In the 1950s, her biggest success was the show Redhead (1959), which won five Tony Awards, including Best Musical. When she started collaborating with Cy Coleman in the 1960s, her career took a new turn. Their first work together was Sweet Charity. Her last hit was from their second collaboration in 1973, Seesaw. The show began on Broadway on March 18, 1973, and ended its run on December 8, 1973. Its signature song was "It's Not Where You Start, It's Where You Finish".

Throughout her 48-year career, Fields cowrote more than 400 songs and worked on 15 stage musicals and 26 movies. Her lyrics were known for their strong characterization, clarity in language, and humor. She was an amateur pianist and a lifelong lover of classical music; the awareness of melodic lines that this fostered in her was of value in the task of fitting lyrics to melodies.

Fields' professional longevity was rare at the time for a songwriter; it was underpinned by her imagination and her willingness to adapt to changing trends in American musical theater.

Fields is a member of the American Theater Hall of Fame, inducted posthumously in 1988.

==Personal life==
Fields had highly disciplined work habits. She was known to spend about eight weeks researching, discussing, and making notes on a project before finally returning to her regular 8:30 a.m. to 4:00 p.m. daily work routine.

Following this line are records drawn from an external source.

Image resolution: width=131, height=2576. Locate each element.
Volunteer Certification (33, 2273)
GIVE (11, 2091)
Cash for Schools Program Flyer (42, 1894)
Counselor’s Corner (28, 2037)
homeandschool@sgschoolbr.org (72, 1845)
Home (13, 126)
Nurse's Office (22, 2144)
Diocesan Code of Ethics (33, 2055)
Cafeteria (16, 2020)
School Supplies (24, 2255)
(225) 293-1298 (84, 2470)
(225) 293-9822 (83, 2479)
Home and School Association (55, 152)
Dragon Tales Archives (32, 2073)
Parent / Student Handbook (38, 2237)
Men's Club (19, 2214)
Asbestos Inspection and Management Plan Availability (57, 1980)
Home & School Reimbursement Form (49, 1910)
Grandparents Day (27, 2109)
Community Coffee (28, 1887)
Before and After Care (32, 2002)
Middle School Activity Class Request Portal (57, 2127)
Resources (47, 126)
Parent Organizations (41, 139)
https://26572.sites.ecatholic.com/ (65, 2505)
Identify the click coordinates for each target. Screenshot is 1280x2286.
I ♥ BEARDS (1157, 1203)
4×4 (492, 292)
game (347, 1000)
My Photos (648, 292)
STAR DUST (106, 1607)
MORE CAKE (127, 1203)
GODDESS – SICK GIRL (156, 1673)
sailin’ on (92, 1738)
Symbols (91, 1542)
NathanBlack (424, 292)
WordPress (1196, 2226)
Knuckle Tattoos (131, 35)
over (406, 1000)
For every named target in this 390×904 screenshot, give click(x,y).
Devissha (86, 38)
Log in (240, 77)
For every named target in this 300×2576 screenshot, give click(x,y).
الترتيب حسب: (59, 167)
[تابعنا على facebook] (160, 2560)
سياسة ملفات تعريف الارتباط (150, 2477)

Fields died of a heart attack on March 28, 1974, at the age of 69. The New York Times reported "Dorothy Fields, the versatile songwriter whose career spanned nearly 50 years, died of a heart attack last night at her home here." She was the sister of writers Herbert and Joseph Fields. She was introduced to Eli Lahm by his close friend Herbert Sondheim, the father of Stephen Sondheim, who affectionately referred to her as Aunt Dorothy growing up. Fields married Lahm in 1939, and they had two children, David (a jazz pianist) and Eliza. Lahm died in 1958.

==Cultural references==
Nearly thirty-five years after her death, President Barack Obama, in his inauguration speech as 44th president of the United States on January 20, 2009, echoed lyrics by Fields when he said, "Starting today, we must pick ourselves up, dust ourselves off, and begin again the work of remaking America". This alludes to the song "Pick Yourself Up" from the 1936 film Swing Time, for which Jerome Kern had written the music, in which Ginger Rogers and Fred Astaire sang Fields's words, "Pick yourself up; dust yourself off; start all over again".